The interesting question is now whether the achieved virus control in Ischgl is stable. Based on the basic reproduction number \({R}_{0}\) between 2.2 and 3.1, around 60% seropositivity is required to stop spread of SARS-CoV-2 in Ischgl. Fitting of model parameters to the time course of case numbers in Ischgl revealed that the number of seropositive individuals in Ischgl is still quite lower than the herd immunity threshold, thus, suggesting that the installed non-pharmaceutical measures contribute to the containment of the virus. Likely, a release of all measures leading to transmission at the same level as during the touristic season early March, would re-initiate viral spreading. Although a comparison of stochastic and ODE simulations of the model with the same population size as of Ischgl establishes the robustness of our approach even for a low population size, the analysis does not allow for a precise quantitative evaluation of the herd-immunity threshold because of several limitations in the data. Subjective reporting of symptom onset dates as well as an unclear attribution of symptoms to SARS-CoV-2 infections are major sources of uncertainty. It is not known whether a fraction of the population, in particular, of the children, might combat the viral infection by innate immune responses alone without developing specific antibodies, thus, appearing seronegative in the current study. Further, the prevalence of super-spreading-events in Ischgl might impact on the mathematical analysis. Beyond our assumption of homogeneous mixing of the Ischgl residents and tourists, the precise impact of the in- and out-flow of tourists, who participated in infection chains and then left following their stay in Ischgl as well as during the exodus around 13 March 2020, on the mathematical analysis cannot be assessed properly in the absence of data on the serostatus of the tourists. While the relative impact of leaving tourists and NPIs are difficult to disentangle, the drastic decline in the time-dependent reproduction number can be explained by the combination of both together with a high immunization of the Ischgl population. The high seroprevalence alone does not explain the successful limitation of virus transmission. Population heterogeneity in terms of inherent innate and T-cell immunity, however, might further reduce the herd immunity threshold35,36.
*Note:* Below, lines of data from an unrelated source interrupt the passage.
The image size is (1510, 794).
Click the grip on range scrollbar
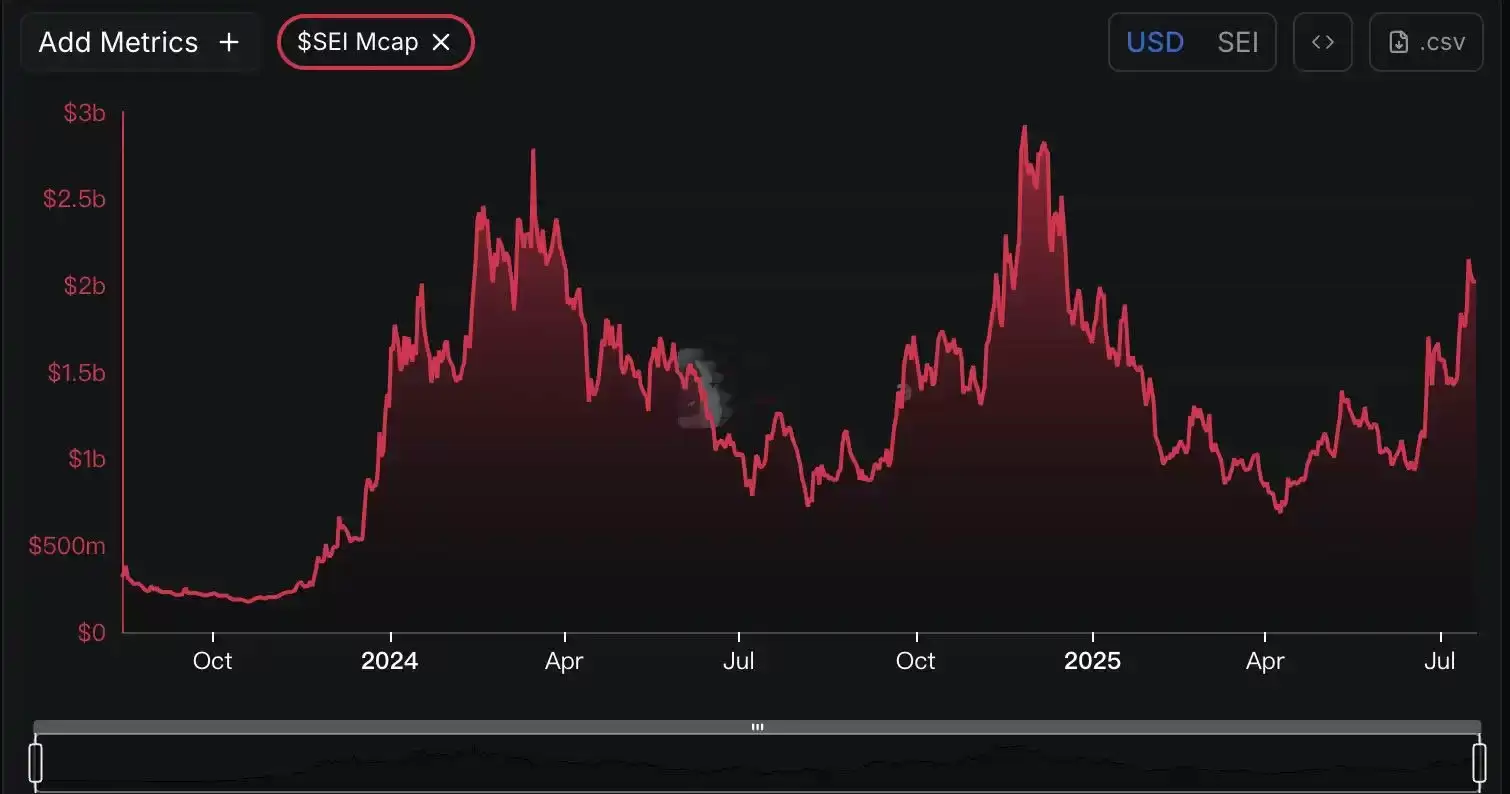click(x=757, y=727)
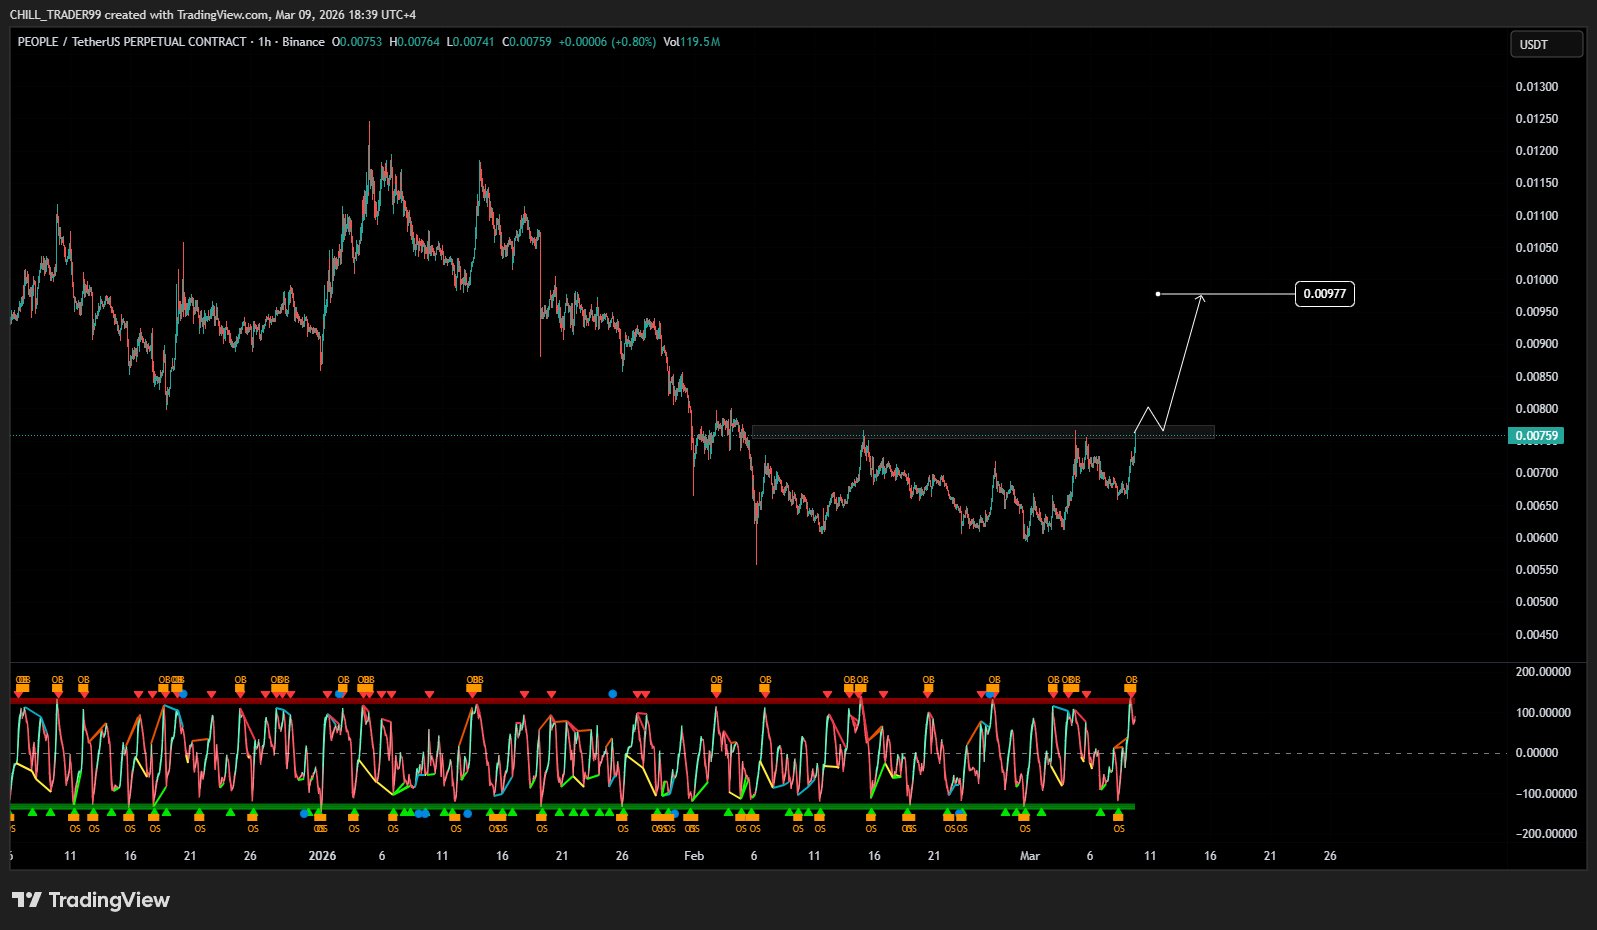This screenshot has height=930, width=1597.
Task: Click the current price tag 0.00759
Action: pyautogui.click(x=1536, y=436)
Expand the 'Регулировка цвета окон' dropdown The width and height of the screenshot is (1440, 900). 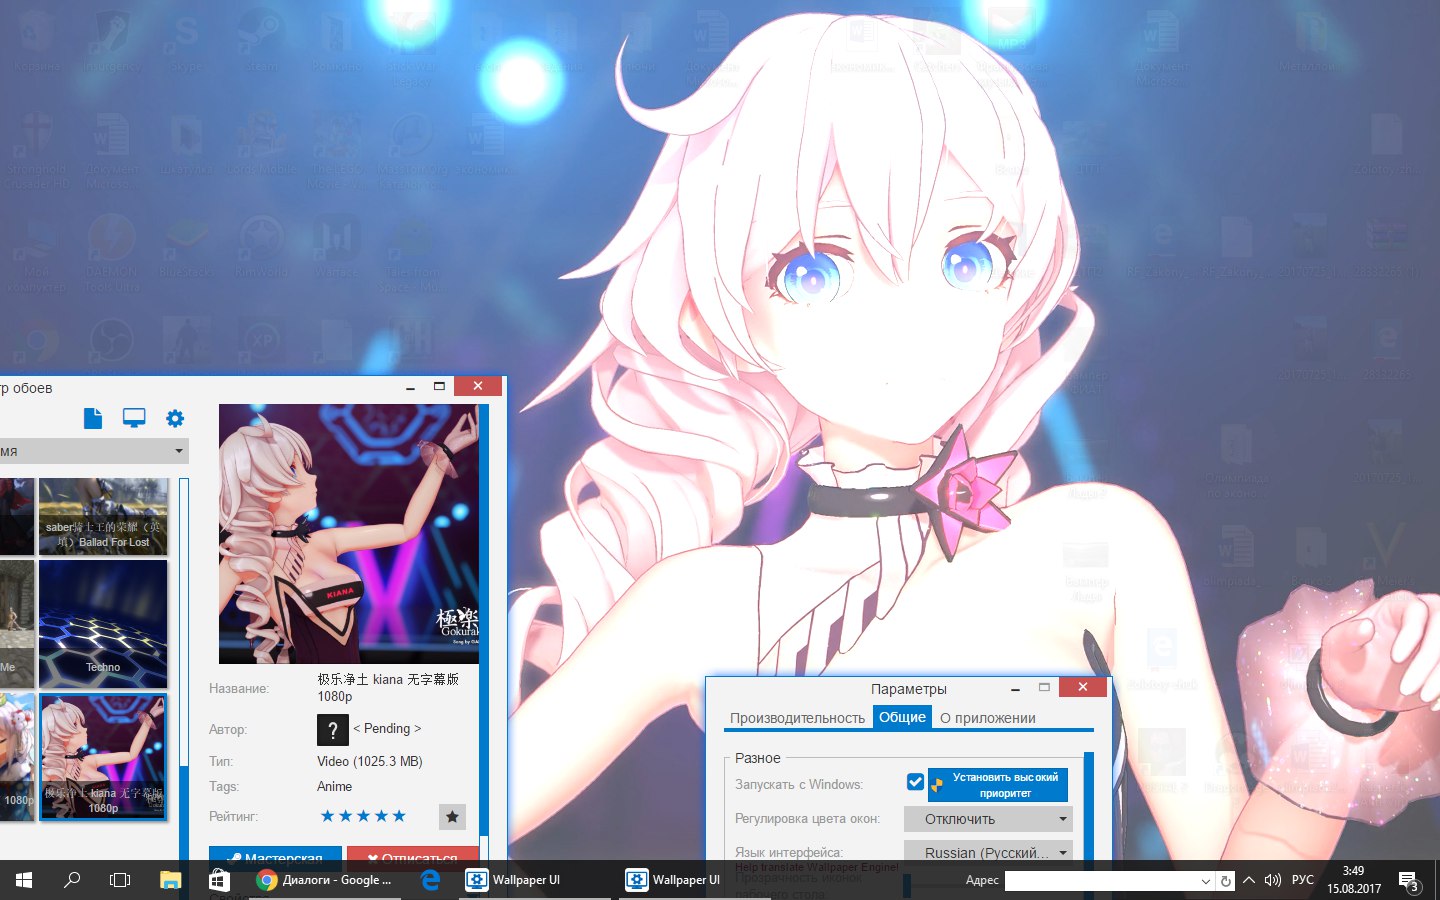[x=987, y=819]
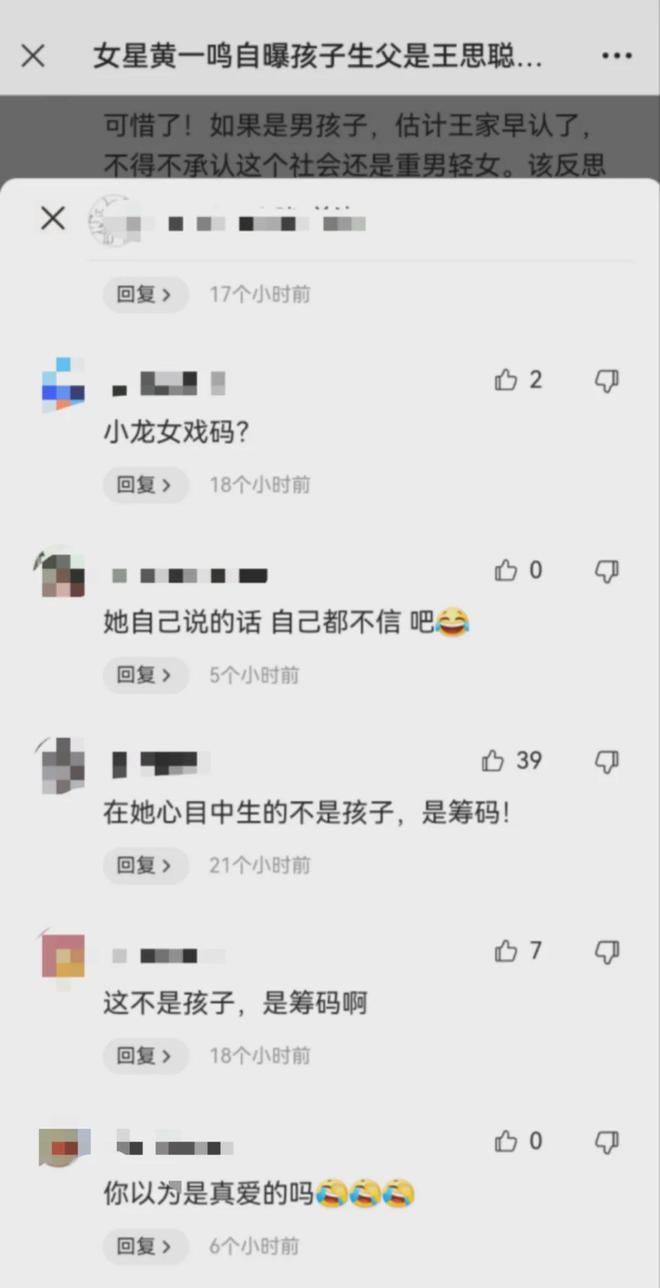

One major weakness of the study is the data set generated from the structured questionnaires leading to a recall bias of PCR tests, of previous symptoms and of the associated time points. In addition, the mathematical model has several limitations that are clearly described above. Furthermore, in the absence of sufficient information on the ‘local’ contact matrix of the ski resort, age-specific disease susceptibility and heterogeneous impact of NPIs on different age groups (e.g., children vs adults) of Ischgl, an explicit age-structured study using the mathematical model stands beyond the scope of the present study. The strengths of the study are, however, that 79% of the population in Ischgl participated including 214 children, that a very extensive antibody testing was performed that gave highly reliable results, and that one of the highest so far reported seroprevalences in a hotspot was found, which was lower in children than in adults and that was associated with a drastic decline in new infections. As herd immunity was most likely not reached as of April 2020, continuation of NPIs appeared to be the suitable option to prevent virus circulation in Ischgl. In addition, susceptibility to reinfection, immunity waning rate, the appearance of new virus variants with altered features, and vaccinations might play a role in determining the course of the outbreak in Ischgl in long run.